Fig. 6: NI NMB neurons project to multiple brain areas.

a The presence of VGAT (slc32a1) mRNA (green) in mCherry-expressing NI NMB neurons (n = 937 VAGT⁺/1234 mCherry⁺ neurons; 937 mCherry⁺ /2089 VGAT⁺ neurons; 20 sections from 4 mice). Arrows, dual labeled cells; Arrowheads, mCherry + cells that clearly lacked VGAT mRNA expression. b Schematic shows that expressing synaptophysin-EGFP in NI NMB neurons labels terminals in several subcortical structures. c The normalized density of innervations (total EGFP⁺ pixels divided by the area of each nucleus; n = 4 mice). d Schematic diagram showing the method of optogenetic stimulation and recordings from the MS, the LH or the IPN in brain slices. e, f Terminal expression of synaptophysin-EGFP in the MS (e) and the effect of activating ChR2-expressing terminals on evoking IPSCs from MS neurons (f).

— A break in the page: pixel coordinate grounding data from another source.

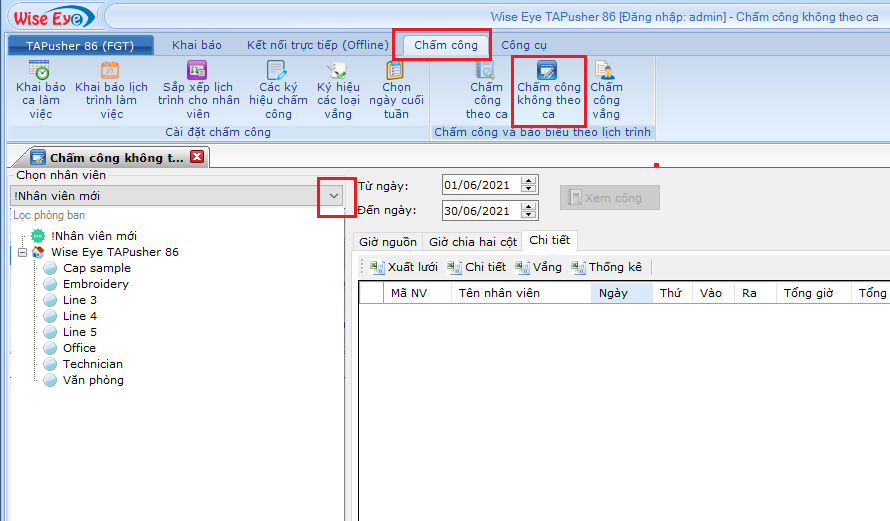Open Chấm công theo ca icon
Viewport: 890px width, 521px height.
(486, 71)
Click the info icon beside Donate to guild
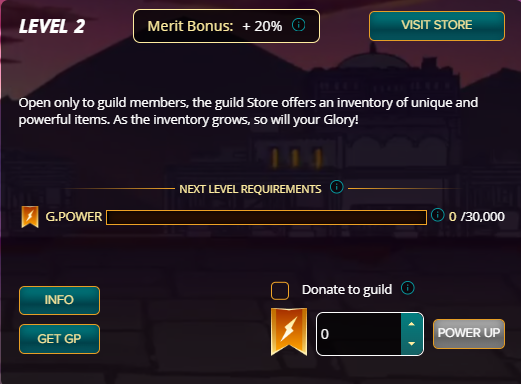The width and height of the screenshot is (521, 384). coord(408,288)
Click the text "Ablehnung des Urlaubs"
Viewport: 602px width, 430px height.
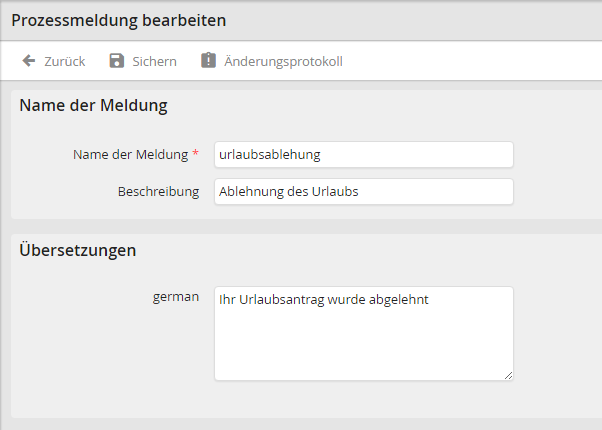[288, 192]
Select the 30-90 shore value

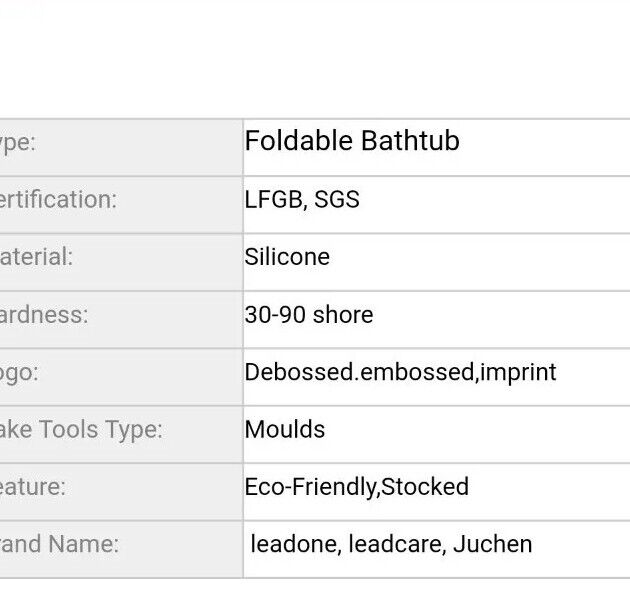coord(309,315)
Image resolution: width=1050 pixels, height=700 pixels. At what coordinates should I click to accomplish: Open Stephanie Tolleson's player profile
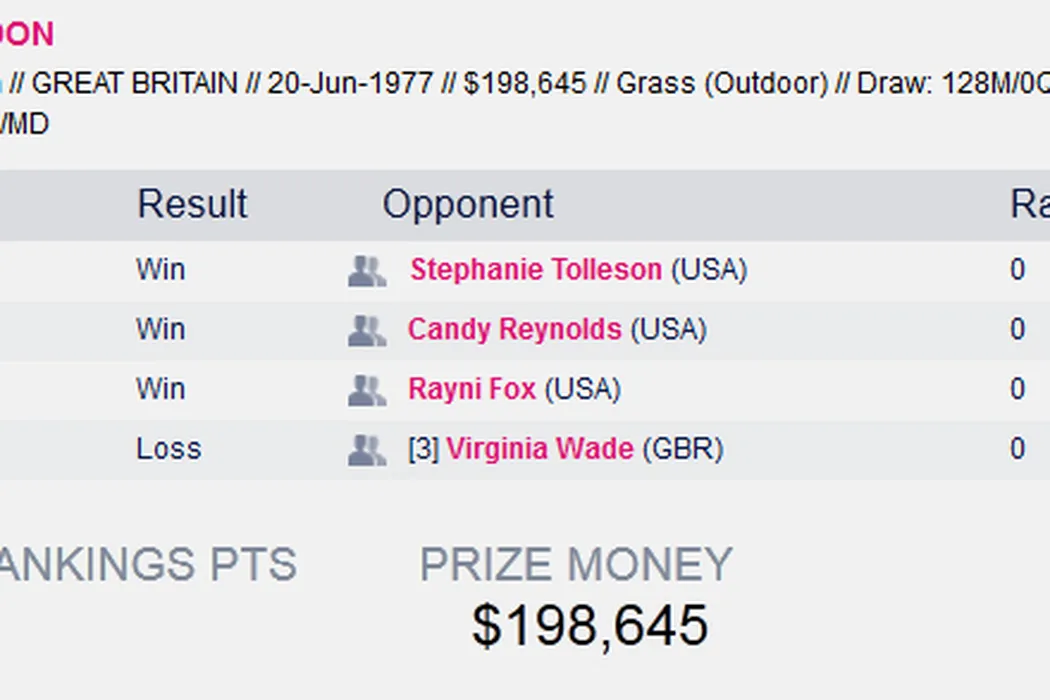(535, 270)
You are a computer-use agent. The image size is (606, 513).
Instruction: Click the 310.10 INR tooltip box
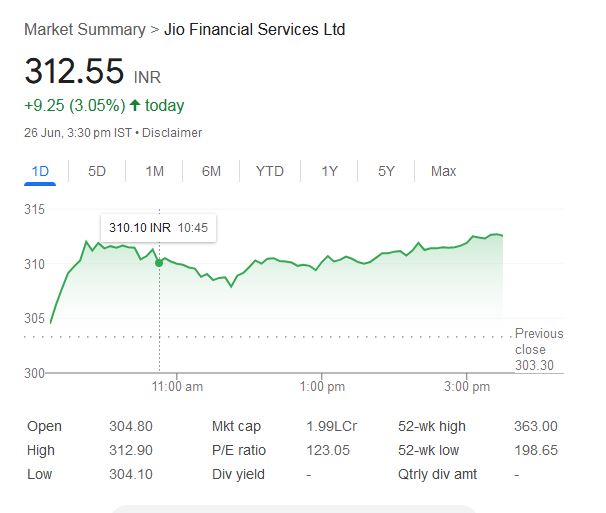[158, 228]
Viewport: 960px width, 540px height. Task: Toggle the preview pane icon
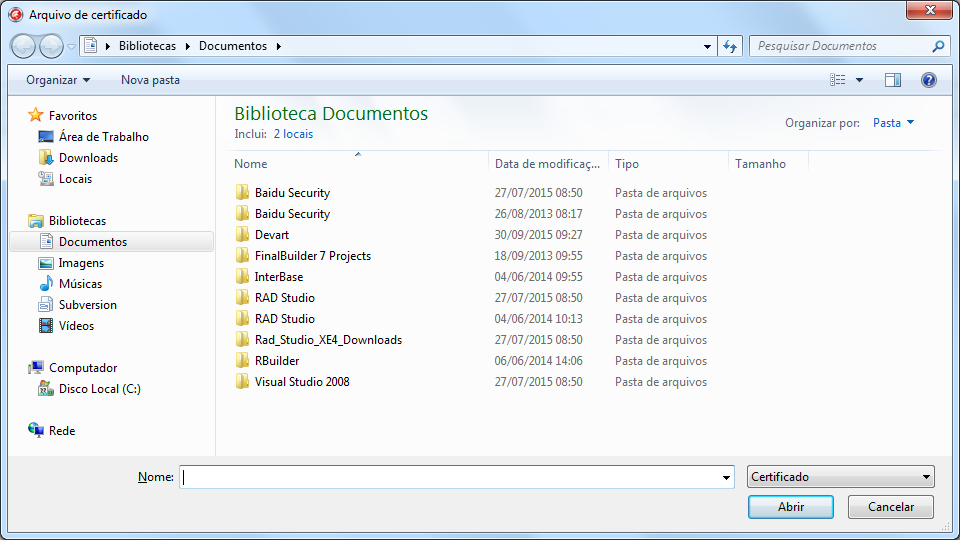click(x=893, y=80)
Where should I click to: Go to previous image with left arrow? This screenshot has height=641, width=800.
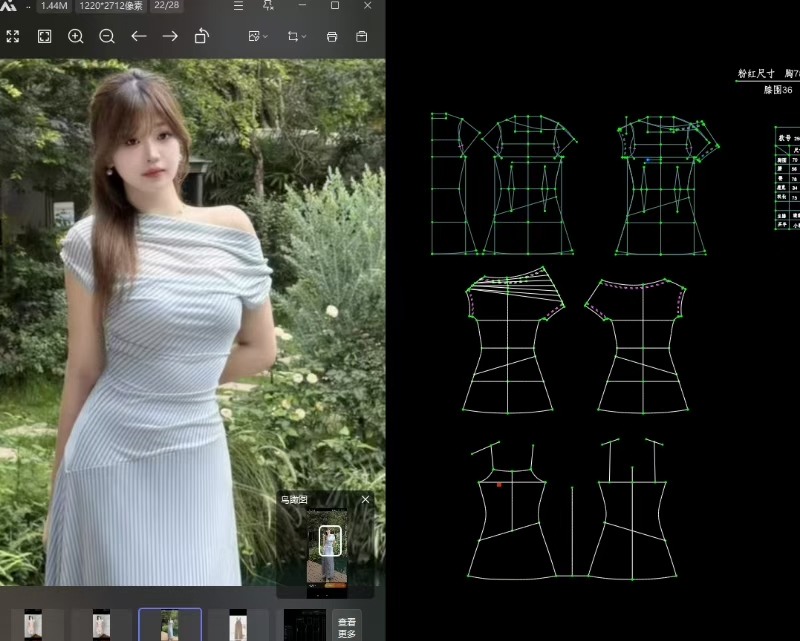pos(139,36)
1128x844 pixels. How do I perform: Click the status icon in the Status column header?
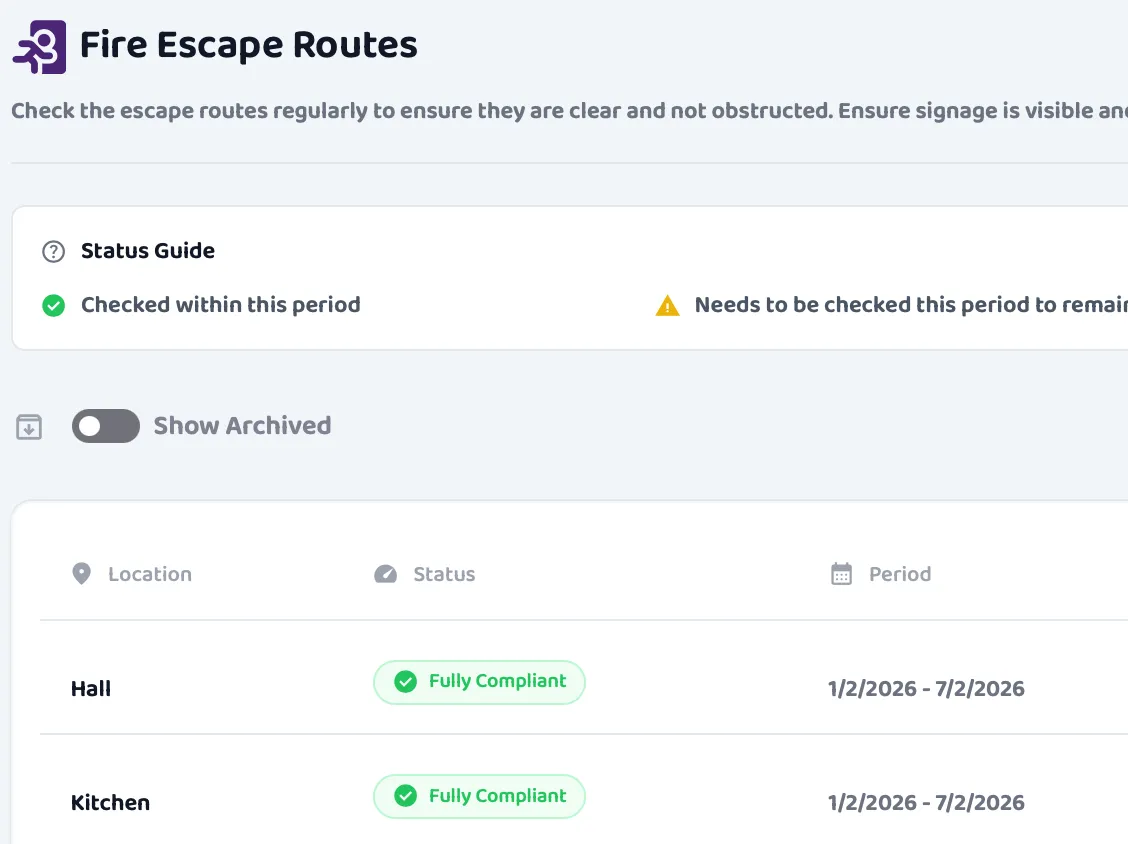[385, 574]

The left panel in (f) shows representative traces of light-evoked IPSCs from an MS neuron before (red; latency, 4.8 ± 1.1 ms), during (black), and after (gray) Gabazine application. The right panel shows the group data on the effect of Gabazine on blocking the light-evoked IPSCs (n = 9 cells from 4 mice). Postsynaptic current was measured holding at −10 mV. g, h Terminal projection pattern of NI NMB neurons in the LH (g) and the effects of activating NI NMB neurons on evoking IPSCs from LH neurons (h; latency, 3.9 ± 1.8 ms; n = 5 cells in 5 mice). i, j Distribution of NI NMB axonal terminals in the IPN (i) and the effects of activating the terminals on the Gabazine-sensitive IPSCs of IPN neurons (j; latency, 6.1 ± 0.5 ms; n = 8 cells from 5 mice). Error bars (c, f, h, j) indicate SEM. Scale bars = 50 µm (a), 200 µm (e, g, i). Source data are provided as a Source Data file.